Obviously, anyone who has seen Mr. and Mrs. Smith knows that husband and wife married spies is something that I find particularly interesting. We were talking about Fair Game, there are some similarities to Fair Game, too, because only one of them is a spy but it’s still sort of husband and wife maintaining a marriage against the backdrop of all the lies that come with that kind of job.
Moderator Our next question comes from the line of Sheldon Wiebe with Eclipse Magazine.
S. Wiebe There are elements of Covert Affairs that obviously remind us of earlier things you’ve done like in the shows kinetic energy and the, as you referred to moments ago, the Arthur and Joan Campbell thing. They could be Mr. and Mrs. Smith 15 years later. You also have to figure in USA has a certain model. They have a thing with the fish out of water lead character and the kind of easy, breezy surface style with the dark edge underneath to make the stakes feel real. What I’m wondering is how did you develop Covert Affairs for USA?
D. Liman I have a partner Dave Bartis and together we have a TV deal at NBC Universal and so our sort of horizon tends to be within the Universal family. The tone of show that we were looking to do with Covert Affairs really fit perfectly within the brand of USA. It was kind of like we found each other as opposed to us modifying something for them. We went to them first and we went to them with a specific tone, knowing that it was going to be a good fit. That’s an important thing as a filmmaker is making sure–It’s not just getting your thing made, it’s getting it made in the right way. Part of making it the right way is making sure that you’re at the right home and that you’re not constantly going to be fighting because they like oranges and you like making apples.

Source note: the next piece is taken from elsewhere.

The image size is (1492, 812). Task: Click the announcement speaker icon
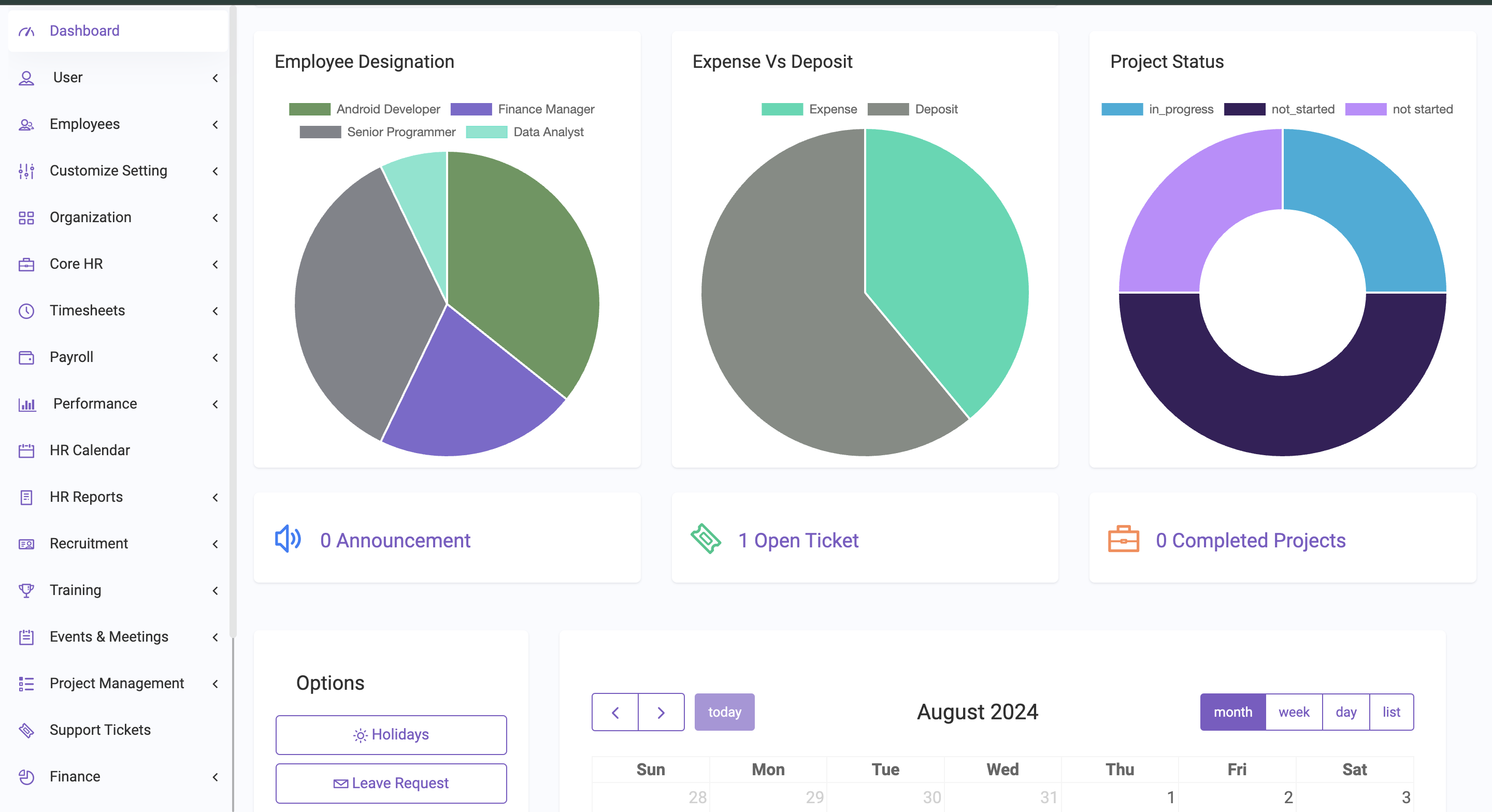point(287,539)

In fact, one of the huge upsides of being at USA is because I had a tone in mind that is consistent with other things I saw on USA, once you go to a place like that as your home, suddenly the feedback you get from the executives at USA is awesome because you’re not fighting each other. You both have the same end goal, and they have years of experience in this tone. I get to bring my years of experience, and it’s been an amazing collaboration with them. Sometimes you might hear filmmakers complaining about executives. But in this particular case, every time we’ve had a note session with them, the show has gotten consistently better.